You can find them on the catalog for Microsoft. Here I found it using the carrier variant 000-AU RM-1104 is a bit down the page.  You need the RM-1105 on an older FW version than the plat cab file version you push to it. Otherwise it will fail.  
https://www.catalog.update.microsoft.com/Search.aspx?q=000-AU
I downloaded one here just so you can examine it.

Edit: Changing the product code will help when restoring via Windows Device Recovery tool, so you do not flash the original fw back to it or attempt to.
Edit 2: The other thing I did not think of, and am not sure about...is if the RKH key does not match from the RM-1105 model you have to the RM-1104 model ffu.  I think it does but you want to check it before pusing that cab file other wise you are up a creek.


----------



## nate0 (Sep 28, 2017)

@Astranomcial
https://forum.xda-developers.com/windows-10-mobile/windows-10-iot-holographic-mobile-cbs-t3505752


----------



## Astranomcial (Sep 28, 2017)

nate0 said:


> You need the RM-1105 on an older FW version than the plat cab file version you push to it. Otherwise it will fail.

Click to collapse



OK. So the FW current on the device (RM-1105) is 01078.00053.16236.35035 which is the latest. LumiaFirmware.com also has 01078.00038.16025.39033 and 01078.00017.15454.29031. The latest RM-1104 FW is 01078.00053.16236.35014 which by the lower number I assume would be counted as being an older version by your logic. Is this a fair assumption? Therefore I would install 01078.00038.16025.39033 first, right?

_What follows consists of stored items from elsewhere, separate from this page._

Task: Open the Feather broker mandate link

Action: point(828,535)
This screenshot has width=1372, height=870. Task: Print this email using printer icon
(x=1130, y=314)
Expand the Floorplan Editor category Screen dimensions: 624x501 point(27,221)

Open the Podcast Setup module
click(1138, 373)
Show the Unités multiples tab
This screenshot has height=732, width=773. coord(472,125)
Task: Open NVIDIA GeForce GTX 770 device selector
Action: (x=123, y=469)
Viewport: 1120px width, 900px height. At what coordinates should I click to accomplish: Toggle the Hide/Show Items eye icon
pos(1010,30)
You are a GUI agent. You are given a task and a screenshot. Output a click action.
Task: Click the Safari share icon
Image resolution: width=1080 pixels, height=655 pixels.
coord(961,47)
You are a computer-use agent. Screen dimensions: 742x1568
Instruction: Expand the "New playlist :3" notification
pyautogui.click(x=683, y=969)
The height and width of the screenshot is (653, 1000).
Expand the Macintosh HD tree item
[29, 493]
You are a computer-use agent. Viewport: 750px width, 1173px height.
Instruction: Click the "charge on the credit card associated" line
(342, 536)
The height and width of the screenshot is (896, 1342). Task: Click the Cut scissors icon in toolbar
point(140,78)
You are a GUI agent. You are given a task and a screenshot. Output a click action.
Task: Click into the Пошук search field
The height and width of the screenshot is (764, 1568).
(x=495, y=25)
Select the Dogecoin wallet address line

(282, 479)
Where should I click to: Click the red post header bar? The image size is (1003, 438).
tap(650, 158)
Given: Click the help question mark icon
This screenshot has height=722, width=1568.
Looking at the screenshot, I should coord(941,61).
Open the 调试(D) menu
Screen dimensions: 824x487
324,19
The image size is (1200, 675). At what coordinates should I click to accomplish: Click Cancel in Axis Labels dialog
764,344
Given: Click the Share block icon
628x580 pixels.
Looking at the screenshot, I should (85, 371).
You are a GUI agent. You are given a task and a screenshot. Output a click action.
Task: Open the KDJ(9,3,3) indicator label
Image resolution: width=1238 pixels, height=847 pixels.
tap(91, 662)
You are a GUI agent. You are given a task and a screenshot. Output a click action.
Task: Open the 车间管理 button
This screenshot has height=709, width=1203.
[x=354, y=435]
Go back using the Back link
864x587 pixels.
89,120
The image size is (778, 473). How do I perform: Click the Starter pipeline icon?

You also linked only 1 of the 3 plat cab files you used in your example. I assume I need to use all 3 of these ("mmo.base.phone.plat_", "mmo.base.variant.plat_", "mmo.device_talkman_lte_row.phone.plat_") from the RM-1104 bundle?



nate0 said:


> Edit 2: The other thing I did not think of, and am not sure about...is if the RKH key does not match from the RM-1105 model you have to the RM-1104 model ffu.  I think it does but you want to check it before pusing that cab file other wise you are up a creek.

Click to collapse



Please excuse my ignorance, but what is an RKH key and how would I check this?


----------



## nate0 (Sep 28, 2017)

@Astranomcial 
"Therefore I would install 01078.00038.16025.39033 first, right?" 
-- Yes. And just to note that this PLAT cab I gave in the thread above includes the pconf.bin that updates the plat id to P6218 and its sw version is "01078.00053.16236.35000"

" I assume I need to use all 3 of these ("mmo.base.phone.plat_", "mmo.base.variant.plat_", "mmo.device_talkman_lte_row.phone.plat_") from the RM-1104 bundle?"
-- I have pushed only the PLAT ID cab before and it worked.  But it won't hurt to push all three.  I included the method of doing all 3 cabs since that is how I converted the Dual sim, and everything worked out in the end multiple times consistently.  Technically everything in that FW catalog update should be normally updated on the phone together OTA (over the air), but our goal is just to be able to flash the FFU for the other variant in the end.  I am not positive on if the FW included in the FFU populates everything found in the catalog once flashed or if the OTA updates is what upgrades those portions.   You could try to flash an older RM-1104 FW FFU once you push the PLAT ID and take the FW updates as they come over OTA just to make sure you phone has all the updates it needs.  But that choice is up to you.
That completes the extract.